Embeddings from llama2


I am trying to get sentence embeddings from a llama2 model. I tried using the feature extraction pipeline and expect the output to be a tensor of size (seq_len, embedding_dim). but it is a list(list(list)))

Seems like it is of size (seq_len, vocab_size)? Could you please help me understand why?

Or what is the right way to get a sentence embedding for a Llama model. Thanks!

from transformers import LlamaTokenizer, LlamaForCausalLM, pipeline
sentences = ["This is me", "A 2nd sentence"]
model_base_name = "meta-llama/Llama-2-7b-hf"
model = LlamaForCausalLM.from_pretrained(model_base_name)
tokenizer = LlamaTokenizer.from_pretrained(model_base_name)
feature_extraction = pipeline('feature-extraction', model=model, tokenizer=tokenizer)
embeddings = feature_extraction(sentences) # output should be of size (seq_len, embedding_dim) but is of size (seq_len, vocab_size)

(Pdb) len(embeddings[0][0][0])

(Pdb) len(embeddings[0][0])

(Pdb) len(embeddings[0])


I have the same situation as mentioned by Saaira.
Does anyone have any solutions or explanation for this?

Hi @Saaira,

Just found the why and how for this question.

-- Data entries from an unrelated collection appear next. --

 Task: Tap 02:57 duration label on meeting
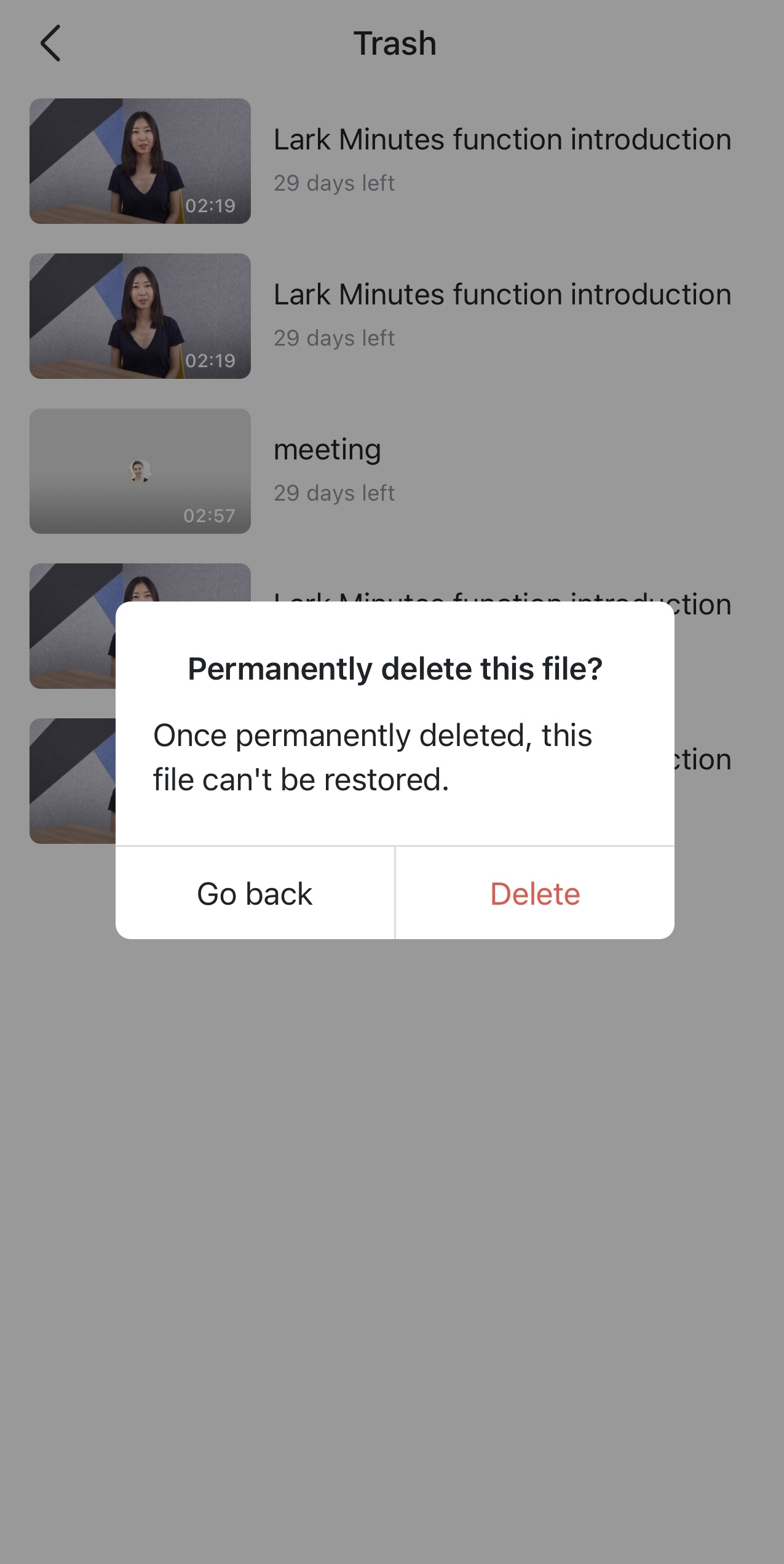click(209, 515)
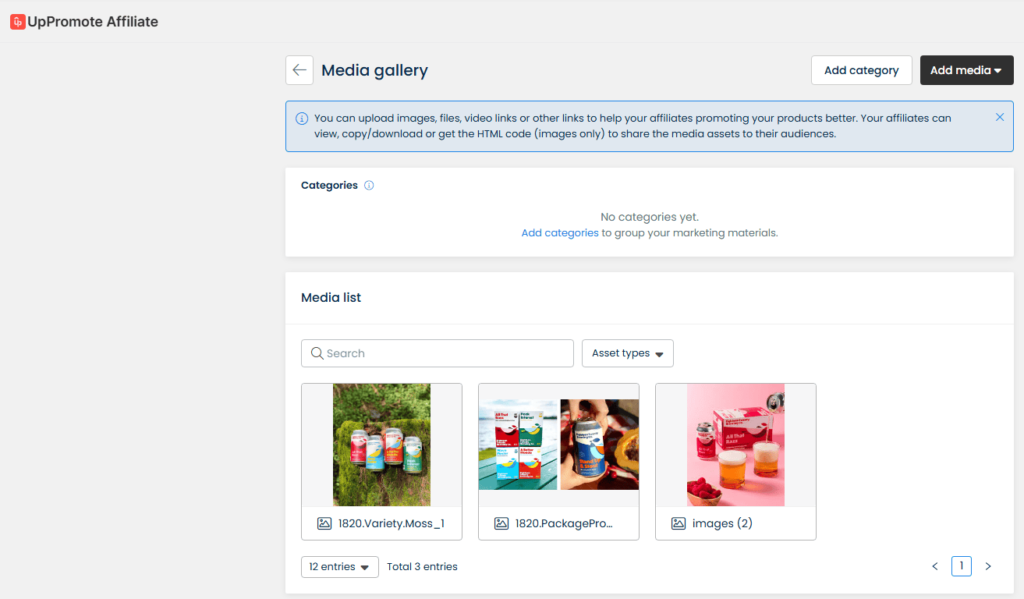Open the Add media dropdown
Screen dimensions: 1024x599
point(966,70)
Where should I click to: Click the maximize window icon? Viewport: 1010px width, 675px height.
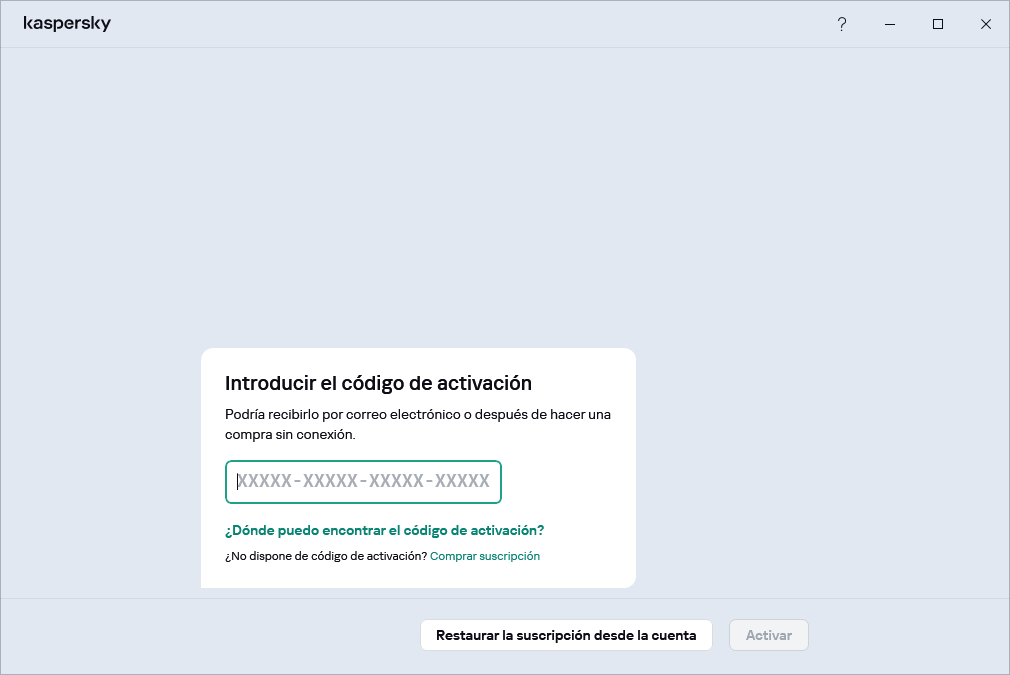938,24
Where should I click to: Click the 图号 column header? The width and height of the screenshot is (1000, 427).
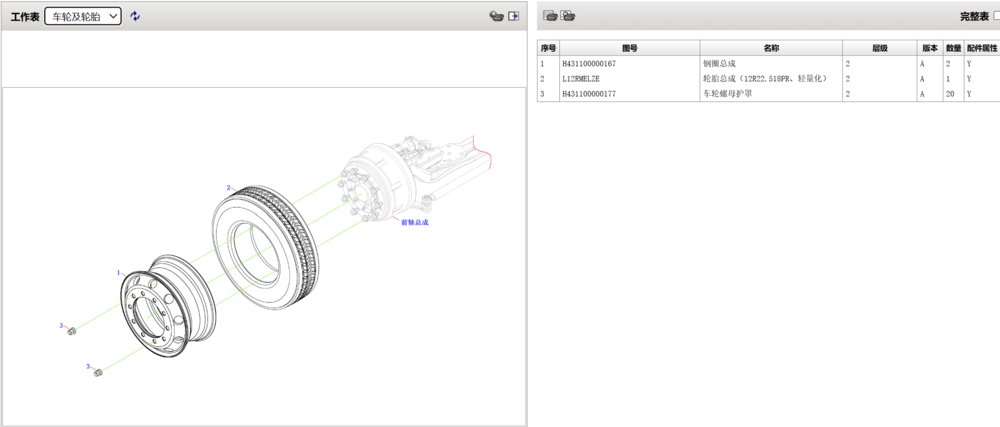click(629, 48)
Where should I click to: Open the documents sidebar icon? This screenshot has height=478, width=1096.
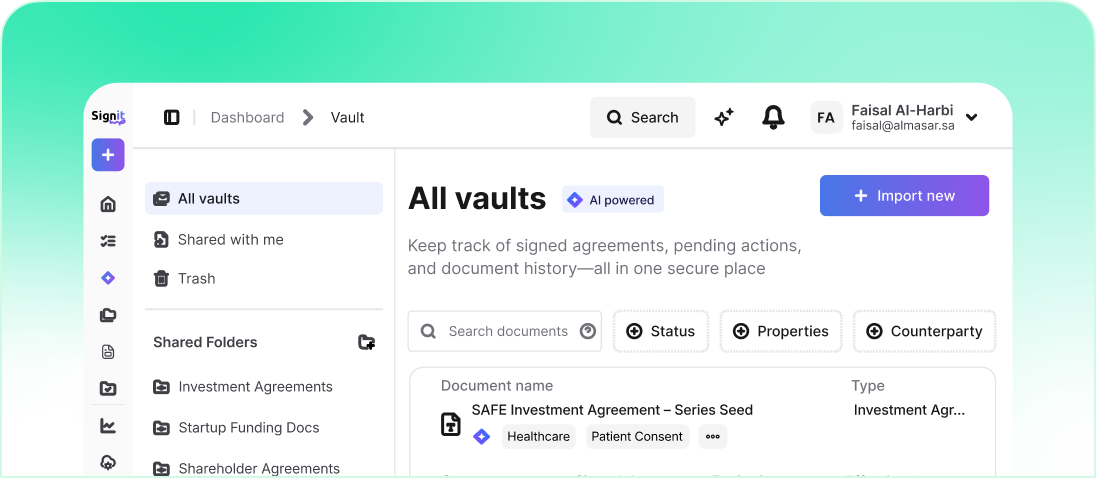pos(108,352)
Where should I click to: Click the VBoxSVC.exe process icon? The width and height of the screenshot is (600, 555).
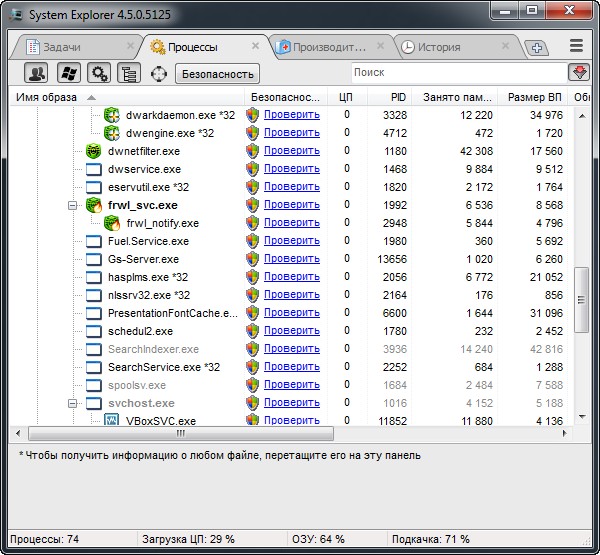click(112, 421)
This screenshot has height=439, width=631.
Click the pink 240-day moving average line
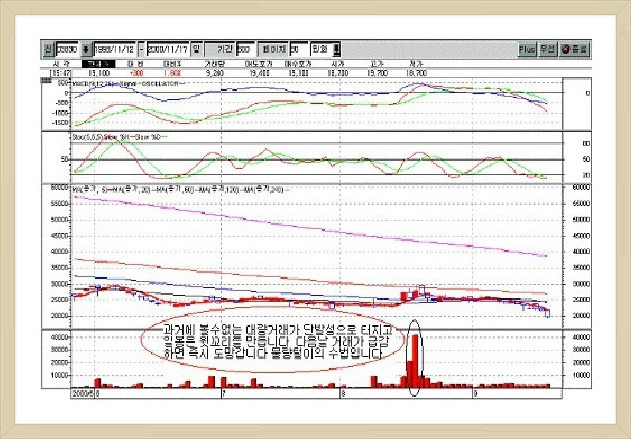[300, 226]
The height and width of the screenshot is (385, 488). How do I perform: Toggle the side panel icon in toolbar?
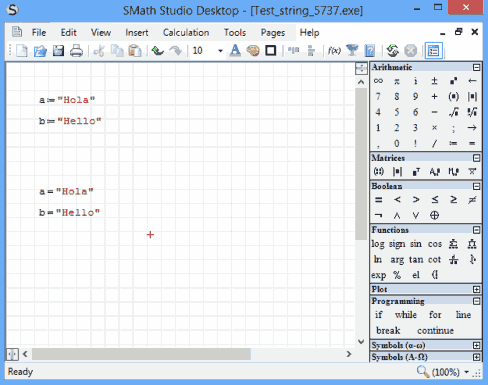click(433, 51)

The pipeline generally returns the first available tensor, which refers to the logits in the Llama model

  1. pipeline source code
  2. Llama doc

Instead of using the pipeline for efficiency and neat codes,

model(torch.IntTensor([tokenizer(sentences)['input_ids'][0]]),return_dict=True, output_hidden_states=True)['hidden_states']

you can get the hidden states from all the layers (including the embedding layer) for each token,
you will get for the first sentence

len(embeddings['hidden_states']), embeddings['hidden_states'][0].shape
(33, torch.Size([1, 4, 4096]))

Thanks @jasperlp Very helpful!

What did you find to be the best pooling strategy with llama embeddings?

Haven’t tried too much on that. I suppose this is tasks by task thing

You can use AnglE-LLaMA to extract sentence embedding from LLaMA/LLaMA2: GitHub - SeanLee97/AnglE: Angle-optimized Text Embeddings | 🔥 New SOTA

1 Like

What is the max input length?